Nous nous voyons de loin en loin, autour d’un verre de vin millésimé, au bar d’un grand hôtel dans lequel il n’est pas impossible qu’elle loue parfois une chambre pour la journée. Je reste une fréquentation acceptable pour elle en raison de mon statut ; je ne me fais aucune illusion sur la chose. Je sais par les autres nanas de notre petite bande que je suis la seule à avoir ce privilège, si c’en est un, car je suis parfaitement consciente que ses invitations lancées soudainement au téléphone ne correspondent à rien d’autre que son désir d’étaler sa vie devant moi afin de me montrer à quel point ; – quelle que soit ma propre réussite – elle m’est tellement supérieure. Et dire que pendant notre scolarité, cette teigne était toujours la plus populaire de la classe, celle que l’on élisait à coup sûr comme déléguée des élèves.
Flo n’aurait pas dédaigné les avances du père Berry –  tiens, je viens de retrouver son nom ! – s’il avait été à la tête d’une plus grosse imprimerie, avec quelques employés et de plus longs chiffres dans la colonne des bénéfices que dans celle des dettes de son bilan.
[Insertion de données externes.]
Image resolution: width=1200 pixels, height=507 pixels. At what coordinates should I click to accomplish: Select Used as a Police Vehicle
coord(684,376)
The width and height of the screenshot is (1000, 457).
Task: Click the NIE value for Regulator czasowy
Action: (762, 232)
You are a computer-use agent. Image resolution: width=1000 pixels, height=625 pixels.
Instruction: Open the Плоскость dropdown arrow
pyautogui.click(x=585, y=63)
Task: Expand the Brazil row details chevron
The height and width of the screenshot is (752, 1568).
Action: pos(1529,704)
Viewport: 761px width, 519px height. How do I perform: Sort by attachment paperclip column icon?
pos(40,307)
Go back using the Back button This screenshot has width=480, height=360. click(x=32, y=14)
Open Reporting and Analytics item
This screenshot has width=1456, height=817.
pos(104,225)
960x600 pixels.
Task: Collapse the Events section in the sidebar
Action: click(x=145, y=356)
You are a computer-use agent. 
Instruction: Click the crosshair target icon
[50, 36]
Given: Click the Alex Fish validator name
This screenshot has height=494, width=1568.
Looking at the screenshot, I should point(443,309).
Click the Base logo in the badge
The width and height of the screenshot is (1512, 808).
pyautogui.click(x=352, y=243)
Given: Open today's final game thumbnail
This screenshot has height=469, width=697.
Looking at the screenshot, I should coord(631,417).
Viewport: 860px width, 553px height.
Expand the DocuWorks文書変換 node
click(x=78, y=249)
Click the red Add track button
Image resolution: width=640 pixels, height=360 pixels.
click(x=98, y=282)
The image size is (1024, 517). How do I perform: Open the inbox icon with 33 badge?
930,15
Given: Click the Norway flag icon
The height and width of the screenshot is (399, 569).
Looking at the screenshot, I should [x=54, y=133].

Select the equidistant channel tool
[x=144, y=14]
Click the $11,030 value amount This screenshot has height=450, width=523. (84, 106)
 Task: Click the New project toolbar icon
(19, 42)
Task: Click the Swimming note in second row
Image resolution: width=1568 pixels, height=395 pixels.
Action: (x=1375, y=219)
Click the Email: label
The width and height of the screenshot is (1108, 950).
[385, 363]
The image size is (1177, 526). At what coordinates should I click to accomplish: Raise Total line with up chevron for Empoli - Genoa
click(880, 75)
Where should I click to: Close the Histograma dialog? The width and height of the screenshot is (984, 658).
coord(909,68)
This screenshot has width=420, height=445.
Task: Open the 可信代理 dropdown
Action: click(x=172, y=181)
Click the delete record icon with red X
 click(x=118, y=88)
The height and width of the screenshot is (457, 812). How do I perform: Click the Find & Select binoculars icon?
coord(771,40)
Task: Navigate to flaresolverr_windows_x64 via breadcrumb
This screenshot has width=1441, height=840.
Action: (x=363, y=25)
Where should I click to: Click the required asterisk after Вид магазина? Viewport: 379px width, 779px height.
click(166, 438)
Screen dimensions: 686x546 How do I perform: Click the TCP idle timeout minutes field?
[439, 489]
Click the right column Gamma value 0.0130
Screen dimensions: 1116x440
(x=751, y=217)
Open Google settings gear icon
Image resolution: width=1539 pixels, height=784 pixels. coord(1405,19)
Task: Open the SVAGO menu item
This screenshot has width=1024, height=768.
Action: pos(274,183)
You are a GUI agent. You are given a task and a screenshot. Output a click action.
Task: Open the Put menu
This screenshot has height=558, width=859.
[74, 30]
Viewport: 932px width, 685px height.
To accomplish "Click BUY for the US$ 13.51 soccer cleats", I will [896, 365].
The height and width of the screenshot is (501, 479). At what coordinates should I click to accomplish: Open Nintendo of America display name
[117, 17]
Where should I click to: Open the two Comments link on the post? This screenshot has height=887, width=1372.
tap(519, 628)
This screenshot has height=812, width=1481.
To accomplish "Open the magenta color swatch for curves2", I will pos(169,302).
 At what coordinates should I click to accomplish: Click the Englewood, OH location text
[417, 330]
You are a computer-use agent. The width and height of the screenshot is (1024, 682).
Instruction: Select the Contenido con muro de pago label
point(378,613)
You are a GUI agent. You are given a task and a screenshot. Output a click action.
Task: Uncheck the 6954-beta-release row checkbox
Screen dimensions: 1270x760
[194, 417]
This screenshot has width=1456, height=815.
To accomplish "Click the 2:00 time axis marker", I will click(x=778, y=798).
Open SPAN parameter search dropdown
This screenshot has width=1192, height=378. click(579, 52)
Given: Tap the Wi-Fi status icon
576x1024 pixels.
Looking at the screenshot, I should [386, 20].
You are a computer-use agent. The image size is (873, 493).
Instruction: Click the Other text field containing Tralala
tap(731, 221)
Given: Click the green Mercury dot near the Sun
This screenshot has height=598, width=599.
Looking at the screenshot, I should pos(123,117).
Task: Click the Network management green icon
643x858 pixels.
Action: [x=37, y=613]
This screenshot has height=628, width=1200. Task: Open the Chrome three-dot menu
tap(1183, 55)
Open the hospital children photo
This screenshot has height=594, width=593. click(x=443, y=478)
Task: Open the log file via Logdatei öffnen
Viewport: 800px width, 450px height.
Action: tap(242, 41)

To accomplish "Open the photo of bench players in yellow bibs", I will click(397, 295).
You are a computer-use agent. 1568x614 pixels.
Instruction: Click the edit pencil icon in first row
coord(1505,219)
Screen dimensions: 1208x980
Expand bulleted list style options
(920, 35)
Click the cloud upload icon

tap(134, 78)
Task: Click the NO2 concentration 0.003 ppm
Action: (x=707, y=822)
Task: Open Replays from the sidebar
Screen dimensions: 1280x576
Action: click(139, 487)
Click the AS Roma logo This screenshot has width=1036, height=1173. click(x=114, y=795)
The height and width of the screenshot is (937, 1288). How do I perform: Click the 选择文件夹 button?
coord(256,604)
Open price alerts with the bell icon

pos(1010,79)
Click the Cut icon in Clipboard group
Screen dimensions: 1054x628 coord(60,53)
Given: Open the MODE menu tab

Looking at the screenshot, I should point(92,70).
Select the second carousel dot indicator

Ni son âge ni sa mise ne l’auraient rebutée. Mais, sa situation étant ce qu’elle était il n’avait aucune chance avec cet aspect miteux qui suintait de tout son être et qui, à moi, le rendait sympathique et attachant. On ne se refait pas, j’ai toujours eu un faible pour les chats écorchés.

Notre petit groupe de nanas, qui avaient grandi ensemble, suivant un parcours scolaire identique, pratiquement toujours dans les mêmes classes, était plus fourni que les trois mousquetaires puisque nous étions six. Il y avait Charlotte et Florence, dont je viens de parler, mais aussi Françoise, Martha, Oriane et moi. Nous aimions dire que nous étions « les six doigts de la main » et à ceux qui ne comprenaient pas nous montrions toutes ensemble notre majeur tendu, poing fermé. De vraies rebelles… de bac à sable.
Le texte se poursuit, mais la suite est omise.